Mark added that he "cannot think of anything airbourne that would behave in that way."

Weymouth is on Britain's south coast about 110 miles (176 kilometers) southwest of London. (Email Interview)


TWO UFOs SPOTTED IN SOUTHERN TURKEY

On Saturday, August 22, 1998, at about 12:30 a.m., travel agent Hakan Solyer, his wife and his brother's wife were on a quiet beach near Antalya, a Turkish city on the Mediterranean Sea.

Suddenly, "We saw two lights coming from the Olympos Valley," Hakan reported, "The UFOs were very close to each other and very fast. The closest UFO to us was very bright. We did not see any colored lights on their wings or hear any sound."

The trio then spied a third UFO. "They moved very fast, creating a delta-shape, and in a very short time they became like stars and disappeared. For these reasons, we do not think they were military jets. We could not see any stars for a while in the area where they disappeared. Three of us observed them--my wife, my brother's wife and myself."

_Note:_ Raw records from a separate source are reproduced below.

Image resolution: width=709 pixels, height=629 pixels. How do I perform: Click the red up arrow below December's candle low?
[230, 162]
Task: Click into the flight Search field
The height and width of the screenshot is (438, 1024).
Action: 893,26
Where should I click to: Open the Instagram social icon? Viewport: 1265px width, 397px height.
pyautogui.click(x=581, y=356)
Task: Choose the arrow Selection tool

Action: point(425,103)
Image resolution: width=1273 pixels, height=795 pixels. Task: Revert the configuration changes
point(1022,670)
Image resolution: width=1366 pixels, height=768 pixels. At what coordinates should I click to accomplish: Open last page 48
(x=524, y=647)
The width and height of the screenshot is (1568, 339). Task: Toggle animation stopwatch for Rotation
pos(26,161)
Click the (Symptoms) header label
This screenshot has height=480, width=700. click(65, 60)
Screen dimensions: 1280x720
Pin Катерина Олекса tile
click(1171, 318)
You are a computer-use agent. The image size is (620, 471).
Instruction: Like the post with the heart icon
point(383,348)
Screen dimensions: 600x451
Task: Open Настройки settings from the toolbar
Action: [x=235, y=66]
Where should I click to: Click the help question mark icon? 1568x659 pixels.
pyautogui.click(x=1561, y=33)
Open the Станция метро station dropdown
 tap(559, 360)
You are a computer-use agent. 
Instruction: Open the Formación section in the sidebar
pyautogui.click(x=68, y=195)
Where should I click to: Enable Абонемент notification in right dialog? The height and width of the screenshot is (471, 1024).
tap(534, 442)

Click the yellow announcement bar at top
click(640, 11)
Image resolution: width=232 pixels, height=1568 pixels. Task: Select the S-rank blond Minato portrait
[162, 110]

Antalya is on Turkey's south coast about 360 kilometers (216 miles) southwest of Ankara, the national capital. (See Filer's Files #36 for 1998. Many thanks to George A. Filer, Eastern director of MUFON for this news story.)


TRIANGULAR UFO SEEN AT ENSCHEDE, NETHERLANDS

Triangular UFOs were seen in the Netherlands during August, at the same time similar UFOs were observed over the Ardennes forest in nearby France and Belgium.

According to Dutch ufologist Andy Denne of A.U.R.A., residents of Enschede, a city located 200 kilometers (120 miles) east of Amsterdam, on August 1, 1998 "saw a lone dark triangle. After watching the object flying in a straight line for 30 minutes, it suddenly changed its course and shot off in the direction of the German border."

On August 12, 1998, other Enschede residents "observed a triangular UFO with a bright white light at each corner. The witnesses reported seeing the object three times" that night.

This case was investigated by UFO Werkgruppe Nederland, a UFO study group based in Enschede.

According to UFO Werkgruppe Nederland, "all of them (the witnesses) saw the object in the evening at 11 p.m., 11:15 p.m. and at about 11:45 p.m."

The first sighting reported "three lights in a triangle."

During the second sighting at 11:15 p.m., "the three lights were moving. And later, seen by one of the witnesses, moving around each other."

During the third sighting at 11:45 p.m., "the three lights were again in a triangular shape. There was no sound." (Many thanks to Errol Bruce-Knapp and UFO Werkgruppe Nederland for this story.)


DAYLIGHT DISC SIGHTED IN BIG SPRING, TEXAS

On Monday, September 7, 1998, at 2:40 p.m., ufologist Mike Harman was driving west on Interstate Highway I-20 near Big Spring, Texas (population 23,093) "when I suddenly had an urge to look left out of my car window."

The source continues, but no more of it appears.